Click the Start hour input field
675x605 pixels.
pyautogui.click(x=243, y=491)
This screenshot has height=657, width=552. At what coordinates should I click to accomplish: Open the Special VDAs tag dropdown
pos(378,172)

**WORK ORDER:**
The line containing "This screenshot has" and each line after it through the end of the listing above must be printed exactly, with nothing added.

**WRITTEN SOLUTION:**
This screenshot has height=657, width=552. At what coordinates should I click to accomplish: Open the Special VDAs tag dropdown
pos(378,172)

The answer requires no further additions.